## TEXTO FORNECIDO

╔══

Rotas alternativas para o litoral reúnem bilhete único, índios, balsas e trilha

UOL notícias - 30/01/2008
Que tal trocar as sete horas de congestionamento pré-Carnaval na Imigrantes ou Anchieta por oito horas em uma trilha na mata saindo do município de São Paulo e chegando em Itanhaém? Ou no lugar de pagar R$ 15,40 para o pedágio das concessionárias das rodovias desembolsar a mesma quantia para um índio que te guiará na descida da Serra do Mar?

Ir para o litoral tem várias rotas. A mais alternativa pode ser feita com um bilhete único e pegando uma trilha indígena. Para tanto, esqueça os restaurantes de beira de estrada com catracas, frangos assados e megabanheiros espelhados. O último lugar para fazer uma boquinha é a venda de dona Helena, em frente ao ponto final do ônibus Terminal Parelheiros-Barragem (confira o caminho dentro da cidade para chegar até lá no vídeo abaixo).
Motorista e cobrador jogam baralho na frente. Lavradores tentam a sorte nos banidos caça-níqueis, enquanto guardas ambientais bebem uma cerveja. E dona Helena vende desde suspiro cor-de-rosa até pinga com erva doce. "Para ir para a praia por aqui é enfrentar a terra até o acesso para a Imigrantes no quilômetro 37. Antes, podíamos sair depois do pedágio, mas de um ano pra cá precisa, voltar um trecho e pagarmos para seguir para Santos", responde, atrás do balcão, ao ser questionada sobre o caminho de lá para o mar, ignorando a trilha pela mata.

Bem que há gente que queria asfaltar a trilha. A construção de uma estrada ligando a região de Parelheiros à costa é cavalo de batalha de prefeitos das litorâneas Itanhaém e Peruíbe, já foi uma das promessas de Paulo Maluf e de Mário Covas e foi repassada pelo governador José Serra para a iniciativa privada, mas o projeto esbarra tanto no alto custo (calculado em R$ 1,5 bilhão) quanto no impacto ecológico em um importante trecho da mata atlântica e em uma área de mananciais que é responsável por 30% da água da metrópole.

Até a idéia de um porto no litoral sul para concorrer com o de Santos foi levantada para tirar a rodovia do papel. Mas, por enquanto, para sair desse cenário rural e molhar os pés na água salgada, só com um guia guarani. A jornada, porém, começa bem antes. Para quem vai de ônibus o trajeto é um pinga-pinga de terminais que pode, saindo do centro, passar pelo de Santo Amaro, Varginha e Parelheiros, com apenas o bilhete municipal que vale duas horas ou quatro viagens.

A paisagem de concreto dá lugar para o subúrbio com motéis e festas funk (em uma faixa se lê: "Baile da Minissaia, com MC Tartaruga"). O clima fica interiorano em plena capital paulista quando o asfalto é substituído pela terra, aparecem à beira milharais e bananeiras entre casas alpinas (Paralheiros foi povoada por 94 famílias de imigrantes alemães em 1829, como atestam também as ruas com sobrenomes como Reinberg ou Hesel) e casas viram sítios e chácaras.

╚══

## MATERIAL FORNECIDO

╔══

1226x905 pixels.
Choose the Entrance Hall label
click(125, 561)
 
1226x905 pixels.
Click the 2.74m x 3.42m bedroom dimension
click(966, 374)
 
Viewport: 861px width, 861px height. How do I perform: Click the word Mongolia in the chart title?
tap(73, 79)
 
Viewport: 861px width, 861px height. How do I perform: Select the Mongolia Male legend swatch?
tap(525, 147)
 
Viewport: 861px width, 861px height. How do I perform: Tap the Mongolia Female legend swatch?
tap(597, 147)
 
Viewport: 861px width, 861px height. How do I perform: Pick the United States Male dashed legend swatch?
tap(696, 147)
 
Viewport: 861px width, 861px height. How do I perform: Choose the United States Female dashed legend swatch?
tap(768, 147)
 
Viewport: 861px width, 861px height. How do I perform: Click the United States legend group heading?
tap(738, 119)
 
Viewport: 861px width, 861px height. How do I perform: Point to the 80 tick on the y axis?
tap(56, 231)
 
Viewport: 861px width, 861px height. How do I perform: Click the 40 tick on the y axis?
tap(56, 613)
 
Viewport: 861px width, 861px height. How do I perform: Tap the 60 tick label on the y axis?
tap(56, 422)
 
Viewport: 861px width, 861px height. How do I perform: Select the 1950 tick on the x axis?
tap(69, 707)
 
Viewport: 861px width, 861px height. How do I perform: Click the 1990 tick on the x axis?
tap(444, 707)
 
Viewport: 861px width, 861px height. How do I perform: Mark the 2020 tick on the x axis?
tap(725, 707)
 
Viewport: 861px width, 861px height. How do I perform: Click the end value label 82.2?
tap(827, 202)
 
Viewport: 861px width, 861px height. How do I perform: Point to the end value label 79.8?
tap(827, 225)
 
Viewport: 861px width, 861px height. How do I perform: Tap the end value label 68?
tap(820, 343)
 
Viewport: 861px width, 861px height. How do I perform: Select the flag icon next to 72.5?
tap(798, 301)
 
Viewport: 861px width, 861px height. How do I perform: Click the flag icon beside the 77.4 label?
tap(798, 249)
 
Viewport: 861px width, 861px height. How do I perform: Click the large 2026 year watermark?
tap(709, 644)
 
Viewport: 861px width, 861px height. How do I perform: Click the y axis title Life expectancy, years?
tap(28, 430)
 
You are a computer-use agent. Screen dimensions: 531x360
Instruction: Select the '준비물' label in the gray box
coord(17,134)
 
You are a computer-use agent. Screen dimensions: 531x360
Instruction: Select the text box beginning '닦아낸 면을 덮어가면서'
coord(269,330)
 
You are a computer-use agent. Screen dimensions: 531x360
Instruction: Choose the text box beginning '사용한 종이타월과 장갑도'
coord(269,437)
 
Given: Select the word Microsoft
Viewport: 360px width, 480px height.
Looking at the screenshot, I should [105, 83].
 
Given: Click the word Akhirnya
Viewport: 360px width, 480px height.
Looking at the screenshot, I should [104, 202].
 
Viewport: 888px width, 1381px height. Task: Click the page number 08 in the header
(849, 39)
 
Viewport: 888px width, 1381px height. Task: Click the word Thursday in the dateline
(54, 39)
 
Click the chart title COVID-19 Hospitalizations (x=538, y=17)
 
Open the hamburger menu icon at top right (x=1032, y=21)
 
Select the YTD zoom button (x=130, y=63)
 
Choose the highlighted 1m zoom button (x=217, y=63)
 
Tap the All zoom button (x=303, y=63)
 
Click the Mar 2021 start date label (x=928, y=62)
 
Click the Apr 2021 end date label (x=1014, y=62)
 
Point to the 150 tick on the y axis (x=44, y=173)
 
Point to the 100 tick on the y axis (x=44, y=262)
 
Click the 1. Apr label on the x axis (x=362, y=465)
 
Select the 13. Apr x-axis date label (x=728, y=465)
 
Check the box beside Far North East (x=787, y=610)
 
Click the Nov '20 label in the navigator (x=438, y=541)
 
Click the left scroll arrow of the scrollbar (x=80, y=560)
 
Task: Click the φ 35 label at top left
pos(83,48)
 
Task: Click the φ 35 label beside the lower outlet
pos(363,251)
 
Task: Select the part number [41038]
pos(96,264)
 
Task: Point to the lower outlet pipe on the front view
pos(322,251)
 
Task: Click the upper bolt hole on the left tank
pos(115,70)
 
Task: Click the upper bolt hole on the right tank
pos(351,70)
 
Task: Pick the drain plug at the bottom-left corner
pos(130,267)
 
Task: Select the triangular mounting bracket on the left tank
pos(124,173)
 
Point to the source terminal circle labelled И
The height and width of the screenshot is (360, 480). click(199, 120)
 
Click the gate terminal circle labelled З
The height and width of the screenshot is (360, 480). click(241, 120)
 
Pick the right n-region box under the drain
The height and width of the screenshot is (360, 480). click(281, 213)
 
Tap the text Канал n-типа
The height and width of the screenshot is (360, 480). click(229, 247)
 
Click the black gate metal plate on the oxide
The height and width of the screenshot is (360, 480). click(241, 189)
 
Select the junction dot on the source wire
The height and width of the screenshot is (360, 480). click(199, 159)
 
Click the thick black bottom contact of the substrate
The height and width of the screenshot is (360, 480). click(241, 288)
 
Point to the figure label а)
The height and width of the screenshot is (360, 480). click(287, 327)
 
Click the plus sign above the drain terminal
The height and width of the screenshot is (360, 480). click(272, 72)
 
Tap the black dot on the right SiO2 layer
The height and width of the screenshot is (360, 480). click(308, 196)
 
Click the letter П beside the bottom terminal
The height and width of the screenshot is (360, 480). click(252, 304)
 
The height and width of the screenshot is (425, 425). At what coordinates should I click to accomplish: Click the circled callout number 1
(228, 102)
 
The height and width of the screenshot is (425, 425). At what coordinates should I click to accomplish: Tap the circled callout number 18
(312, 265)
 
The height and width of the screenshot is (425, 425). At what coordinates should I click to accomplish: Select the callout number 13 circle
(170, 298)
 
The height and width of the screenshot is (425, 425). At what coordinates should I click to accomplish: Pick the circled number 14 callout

╚══

## TAREFAS A REALIZAR
(A) De acordo com a reportagem sobre as rotas alternativas para o litoral, qual é o custo estimado da estrada que ligaria a região de Parelheiros à costa?
(B) Escreva a continuação da reportagem sobre as rotas alternativas para o litoral, começando logo após a última frase apresentada.

## RESPOSTAS POR TAREFA
(A) O custo é calculado em R$ 1,5 bilhão.

(B)
Desaparece qualquer sinal de celular, as vias não estão desenhadas em nenhum guia e nada de um telepizza por perto, três itens essenciais do paulistano. Contudo, antes de chegar a bom porto, uma informação errada fez a reportagem do UOL dar uma volta pelo Grajaú atrás de outra rota para o litoral. No Jardim São Norberto, o pastor evangélico Edivaldo Lopes deu a dica: a melhor forma de descer a serra seria via três balsas (veja as indicações bem convincentes do religioso na tela ao lado).

Uma furada. Mas o resultado foi conhecer outra rota alternativa. Desta vez, pelas balsas urbanas que atravessam a represa Billings e ligam a região a São Bernardo do Campo e à Imigrantes, também antes do pedágio, o que não é vantagem. A primeira parada é na balsa do Grajaú, distrito mais populoso do município e visitante assíduo das páginas policiais.

A rua que leva à balsa é cercada por uma fileira de barraquinhas coloridas de esquisitices gastronômicas. Para quem imaginava já estar com os pés na areia saboreando camarão frito ao som das ondas, o similar da quebrada foi algo decepcionante, apesar de curioso. Para abrir o apetite, lá estavam bebidas como Xiboquinha ou um licor Golf de pippermint. Para satisfazer a gula, as opções eram caldo de piranha, mocotó de lambari e iscas de tilápia. Tudo ao som de um tecnobrega disparando: "Ela é rampeira, mas paga tudo."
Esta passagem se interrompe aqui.